The Grade Expansion bill, sponsored by Sen. Shelley Mayer and Assembly Member Benedetto, would prevent charters from expanding their grade levels without any substantial review of their operations.

Under current law, charters originally authorized to offer kindergarten to fifth grade can add middle school grades, and even eventually high school levels, by simply applying for a revision of their current authorization. Under this bill, each expansion would require the same level of scrutiny as a new authorization.

The Charter Authorizer bill, sponsored by Sen. John Liu and Assembly Member Benedetto, would address the current imbalance between charter school authorizers that allows some schools to evade strict licensing standards.

Under current law, the state’s Board of Regents, local school districts, and the State University of New York (SUNY) can all authorize the creation of a charter school, but only the Regents can actually issue a charter.

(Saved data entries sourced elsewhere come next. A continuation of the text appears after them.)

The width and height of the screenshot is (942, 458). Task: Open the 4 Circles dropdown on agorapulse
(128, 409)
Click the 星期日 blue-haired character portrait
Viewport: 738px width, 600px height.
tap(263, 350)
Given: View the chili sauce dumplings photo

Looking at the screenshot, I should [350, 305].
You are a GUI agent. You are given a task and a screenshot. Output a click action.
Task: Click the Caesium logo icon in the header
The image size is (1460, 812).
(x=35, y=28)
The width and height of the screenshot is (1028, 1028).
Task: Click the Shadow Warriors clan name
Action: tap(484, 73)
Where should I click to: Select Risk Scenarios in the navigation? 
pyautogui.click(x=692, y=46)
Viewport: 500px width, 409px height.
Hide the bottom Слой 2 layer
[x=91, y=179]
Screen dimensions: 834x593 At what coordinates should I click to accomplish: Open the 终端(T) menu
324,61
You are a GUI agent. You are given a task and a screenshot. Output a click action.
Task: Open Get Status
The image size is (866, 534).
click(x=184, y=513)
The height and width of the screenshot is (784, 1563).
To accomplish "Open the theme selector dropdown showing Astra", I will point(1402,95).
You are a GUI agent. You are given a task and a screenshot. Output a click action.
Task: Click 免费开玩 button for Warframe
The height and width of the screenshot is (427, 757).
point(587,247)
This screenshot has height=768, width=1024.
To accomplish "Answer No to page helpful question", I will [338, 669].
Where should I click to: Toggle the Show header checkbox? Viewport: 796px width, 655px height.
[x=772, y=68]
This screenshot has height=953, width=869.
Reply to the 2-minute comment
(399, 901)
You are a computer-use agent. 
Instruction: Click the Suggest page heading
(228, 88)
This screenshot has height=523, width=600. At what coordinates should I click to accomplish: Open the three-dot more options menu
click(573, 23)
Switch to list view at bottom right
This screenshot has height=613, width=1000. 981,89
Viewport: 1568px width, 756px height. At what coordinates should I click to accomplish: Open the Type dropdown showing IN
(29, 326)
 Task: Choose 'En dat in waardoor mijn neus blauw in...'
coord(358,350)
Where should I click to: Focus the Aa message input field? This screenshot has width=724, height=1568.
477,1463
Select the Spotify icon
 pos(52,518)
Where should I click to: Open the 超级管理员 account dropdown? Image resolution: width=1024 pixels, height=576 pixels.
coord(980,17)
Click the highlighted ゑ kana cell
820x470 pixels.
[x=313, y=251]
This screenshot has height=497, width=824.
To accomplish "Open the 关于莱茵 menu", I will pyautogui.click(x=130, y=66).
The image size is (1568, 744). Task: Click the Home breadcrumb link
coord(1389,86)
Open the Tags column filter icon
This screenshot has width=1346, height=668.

When the Regents review a charter request, they can order changes in the charter’s operating plan to ensure that the school meets the needs of its students and complies with state law. In most circumstances, no charter will actually be issued until the charter’s sponsors meet the Regents’ requirements.

But the SUNY Trustees are in effect permitted to disregard the Regents’ demands and have allowed the renewal of charters with high numbers of uncertified teachers or low numbers of students with disabilities or English language learners.

The charter school movement began with bold promises of remaking the educational landscape. The reality is that charters’ “success” has mostly come at the expense of public school children and families.

Some charter chains have built up huge reserves from private donations, pay inappropriate salaries to their executives, and yet still demand public space and resources. These demands are particularly infuriating from charters that manage to evade requirements to enroll the neediest students even as they divert huge resources from public institutions.

Charter schools claim to be public schools and suck up huge sums of public money. But real public schools serve all students, and meet stringent requirements of law and regulation. It’s time to start holding charter schools to the same standards.

The charter lobby in New York is well funded by billionaires like Michael Bloomberg and Paul Tudor Jones as a long list of Wall Street hedge funders. These elites want the state and New York City to open unlimited numbers of charter schools, despite their impact on public schools, attended by nearly 90% of students. New York City has a cap of 275 charters.

But that’s not enough for the billionaires. Governor Kathy Hochul is attentive to their needs because they supply campaign cash.

The legislature rejected her proposal to lift the caps, but she succeeded in inflicting 14 “zombie charters” on NYC. A zombie charter is one that opened but failed.

At a time of budget cuts, this decision will put more stress on the city’s public schools.

The United Federation of Teachers reacted:

Contact: UFT Press Office | press@uft.orgDick Riley | C: 917.880.5728

Alison Gendar | C: 718.490.2964

Melissa Khan | C: 646-901-1501

FOR IMMEDIATE RELEASE – Thursday, April 27, 2023

UFT Statement on the State Charter Deal

 

“The Senate and the Assembly did the right thing by rejecting the governor’s plan to lift the New York charter cap. Unfortunately, the governor listened to the demands of a handful of billionaires and revived 14 zombie charters for New York City — even though New York City has nearly 40,000 unused charter seats. Now it’s time for the governor to listen to New York parents who want accountability and transparency from the charter sector and an end to loopholes that benefit corporate charters at the expense of our public schools.”